═════ Materials provided ═════

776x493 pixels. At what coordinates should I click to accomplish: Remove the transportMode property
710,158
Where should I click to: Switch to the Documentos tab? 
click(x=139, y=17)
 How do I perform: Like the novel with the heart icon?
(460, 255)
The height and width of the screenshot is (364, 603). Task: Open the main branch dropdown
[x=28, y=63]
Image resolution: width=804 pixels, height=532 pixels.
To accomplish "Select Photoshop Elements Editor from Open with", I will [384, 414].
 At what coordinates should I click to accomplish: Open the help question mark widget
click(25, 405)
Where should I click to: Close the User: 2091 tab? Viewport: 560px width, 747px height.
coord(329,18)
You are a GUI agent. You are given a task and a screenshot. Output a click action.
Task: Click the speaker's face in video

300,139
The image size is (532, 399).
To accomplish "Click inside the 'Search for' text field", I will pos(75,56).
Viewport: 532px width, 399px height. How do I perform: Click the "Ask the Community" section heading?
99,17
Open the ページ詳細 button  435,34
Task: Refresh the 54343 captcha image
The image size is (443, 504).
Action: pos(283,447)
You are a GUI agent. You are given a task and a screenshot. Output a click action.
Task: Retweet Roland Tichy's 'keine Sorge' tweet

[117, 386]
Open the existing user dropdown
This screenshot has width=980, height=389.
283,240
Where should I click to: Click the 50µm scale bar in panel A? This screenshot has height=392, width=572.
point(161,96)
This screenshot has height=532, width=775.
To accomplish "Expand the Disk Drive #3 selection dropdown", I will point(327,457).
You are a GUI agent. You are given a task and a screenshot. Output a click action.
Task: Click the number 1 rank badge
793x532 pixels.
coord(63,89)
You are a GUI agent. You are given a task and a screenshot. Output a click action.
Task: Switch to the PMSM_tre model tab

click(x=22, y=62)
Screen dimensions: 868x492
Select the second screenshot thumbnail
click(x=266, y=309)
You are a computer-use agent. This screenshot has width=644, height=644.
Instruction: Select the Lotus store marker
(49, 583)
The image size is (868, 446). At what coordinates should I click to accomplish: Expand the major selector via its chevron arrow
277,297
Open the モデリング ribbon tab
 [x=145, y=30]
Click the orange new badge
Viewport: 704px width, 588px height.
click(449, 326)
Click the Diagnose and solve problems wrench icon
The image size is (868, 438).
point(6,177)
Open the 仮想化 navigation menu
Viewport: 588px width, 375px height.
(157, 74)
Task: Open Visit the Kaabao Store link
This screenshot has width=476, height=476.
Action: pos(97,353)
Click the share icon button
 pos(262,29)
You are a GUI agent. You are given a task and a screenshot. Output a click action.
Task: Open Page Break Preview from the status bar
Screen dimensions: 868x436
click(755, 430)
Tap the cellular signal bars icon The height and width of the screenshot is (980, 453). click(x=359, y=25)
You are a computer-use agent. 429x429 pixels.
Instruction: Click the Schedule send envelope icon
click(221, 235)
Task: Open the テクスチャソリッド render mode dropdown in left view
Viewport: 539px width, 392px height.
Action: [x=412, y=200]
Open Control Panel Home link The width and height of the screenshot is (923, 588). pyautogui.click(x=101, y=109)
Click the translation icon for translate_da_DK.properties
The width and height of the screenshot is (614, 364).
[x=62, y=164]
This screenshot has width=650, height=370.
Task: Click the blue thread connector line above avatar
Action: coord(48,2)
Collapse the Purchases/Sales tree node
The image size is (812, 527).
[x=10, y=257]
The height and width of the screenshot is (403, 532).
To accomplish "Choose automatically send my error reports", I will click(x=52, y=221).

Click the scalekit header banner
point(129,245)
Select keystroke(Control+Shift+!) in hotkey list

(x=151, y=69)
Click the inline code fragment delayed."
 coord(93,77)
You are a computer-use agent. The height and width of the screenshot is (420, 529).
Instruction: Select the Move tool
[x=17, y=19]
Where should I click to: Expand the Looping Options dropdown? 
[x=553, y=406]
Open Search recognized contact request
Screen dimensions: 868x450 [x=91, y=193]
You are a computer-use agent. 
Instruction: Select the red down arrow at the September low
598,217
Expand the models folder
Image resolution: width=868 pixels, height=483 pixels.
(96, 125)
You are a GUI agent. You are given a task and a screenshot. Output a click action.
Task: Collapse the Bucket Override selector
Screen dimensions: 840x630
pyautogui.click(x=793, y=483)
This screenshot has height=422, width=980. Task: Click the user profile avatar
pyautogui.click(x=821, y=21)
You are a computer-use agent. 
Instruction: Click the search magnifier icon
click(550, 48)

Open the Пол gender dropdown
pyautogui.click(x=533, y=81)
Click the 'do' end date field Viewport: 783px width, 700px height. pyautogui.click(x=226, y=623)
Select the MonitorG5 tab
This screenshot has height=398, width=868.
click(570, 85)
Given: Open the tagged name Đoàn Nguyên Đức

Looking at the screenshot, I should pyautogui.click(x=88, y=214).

═════

_What you need to do_
Return all of the data above word for word, changing nothing.

_Answer to the task_
776x493 pixels. At what coordinates should I click to accomplish: Remove the transportMode property
710,158
Where should I click to: Switch to the Documentos tab? 
click(x=139, y=17)
 How do I perform: Like the novel with the heart icon?
(460, 255)
The height and width of the screenshot is (364, 603). Task: Open the main branch dropdown
[x=28, y=63]
Image resolution: width=804 pixels, height=532 pixels.
To accomplish "Select Photoshop Elements Editor from Open with", I will [384, 414].
 At what coordinates should I click to accomplish: Open the help question mark widget
click(25, 405)
Where should I click to: Close the User: 2091 tab? Viewport: 560px width, 747px height.
coord(329,18)
You are a GUI agent. You are given a task and a screenshot. Output a click action.
Task: Click the speaker's face in video

300,139
The image size is (532, 399).
To accomplish "Click inside the 'Search for' text field", I will pos(75,56).
Viewport: 532px width, 399px height. How do I perform: Click the "Ask the Community" section heading?
99,17
Open the ページ詳細 button  435,34
Task: Refresh the 54343 captcha image
The image size is (443, 504).
Action: pos(283,447)
You are a GUI agent. You are given a task and a screenshot. Output a click action.
Task: Retweet Roland Tichy's 'keine Sorge' tweet

[117, 386]
Open the existing user dropdown
This screenshot has width=980, height=389.
283,240
Where should I click to: Click the 50µm scale bar in panel A? This screenshot has height=392, width=572.
point(161,96)
This screenshot has height=532, width=775.
To accomplish "Expand the Disk Drive #3 selection dropdown", I will point(327,457).
You are a GUI agent. You are given a task and a screenshot. Output a click action.
Task: Click the number 1 rank badge
793x532 pixels.
coord(63,89)
You are a GUI agent. You are given a task and a screenshot. Output a click action.
Task: Switch to the PMSM_tre model tab

click(x=22, y=62)
Screen dimensions: 868x492
Select the second screenshot thumbnail
click(x=266, y=309)
You are a computer-use agent. This screenshot has width=644, height=644.
Instruction: Select the Lotus store marker
(49, 583)
The image size is (868, 446). At what coordinates should I click to accomplish: Expand the major selector via its chevron arrow
277,297
Open the モデリング ribbon tab
 [x=145, y=30]
Click the orange new badge
Viewport: 704px width, 588px height.
click(449, 326)
Click the Diagnose and solve problems wrench icon
The image size is (868, 438).
point(6,177)
Open the 仮想化 navigation menu
Viewport: 588px width, 375px height.
(157, 74)
Task: Open Visit the Kaabao Store link
This screenshot has width=476, height=476.
Action: pos(97,353)
Click the share icon button
 pos(262,29)
You are a GUI agent. You are given a task and a screenshot. Output a click action.
Task: Open Page Break Preview from the status bar
Screen dimensions: 868x436
click(755, 430)
Tap the cellular signal bars icon The height and width of the screenshot is (980, 453). click(x=359, y=25)
You are a computer-use agent. 429x429 pixels.
Instruction: Click the Schedule send envelope icon
click(221, 235)
Task: Open the テクスチャソリッド render mode dropdown in left view
Viewport: 539px width, 392px height.
Action: [x=412, y=200]
Open Control Panel Home link The width and height of the screenshot is (923, 588). pyautogui.click(x=101, y=109)
Click the translation icon for translate_da_DK.properties
The width and height of the screenshot is (614, 364).
[x=62, y=164]
This screenshot has width=650, height=370.
Task: Click the blue thread connector line above avatar
Action: coord(48,2)
Collapse the Purchases/Sales tree node
The image size is (812, 527).
[x=10, y=257]
The height and width of the screenshot is (403, 532).
To accomplish "Choose automatically send my error reports", I will click(x=52, y=221).

Click the scalekit header banner
point(129,245)
Select keystroke(Control+Shift+!) in hotkey list

(x=151, y=69)
Click the inline code fragment delayed."
 coord(93,77)
You are a computer-use agent. The height and width of the screenshot is (420, 529).
Instruction: Select the Move tool
[x=17, y=19]
Where should I click to: Expand the Looping Options dropdown? 
[x=553, y=406]
Open Search recognized contact request
Screen dimensions: 868x450 [x=91, y=193]
You are a computer-use agent. 
Instruction: Select the red down arrow at the September low
598,217
Expand the models folder
Image resolution: width=868 pixels, height=483 pixels.
(96, 125)
You are a GUI agent. You are given a task and a screenshot. Output a click action.
Task: Collapse the Bucket Override selector
Screen dimensions: 840x630
pyautogui.click(x=793, y=483)
This screenshot has height=422, width=980. Task: Click the user profile avatar
pyautogui.click(x=821, y=21)
You are a computer-use agent. 
Instruction: Click the search magnifier icon
click(550, 48)

Open the Пол gender dropdown
pyautogui.click(x=533, y=81)
Click the 'do' end date field Viewport: 783px width, 700px height. pyautogui.click(x=226, y=623)
Select the MonitorG5 tab
This screenshot has height=398, width=868.
click(570, 85)
Given: Open the tagged name Đoàn Nguyên Đức

Looking at the screenshot, I should pyautogui.click(x=88, y=214).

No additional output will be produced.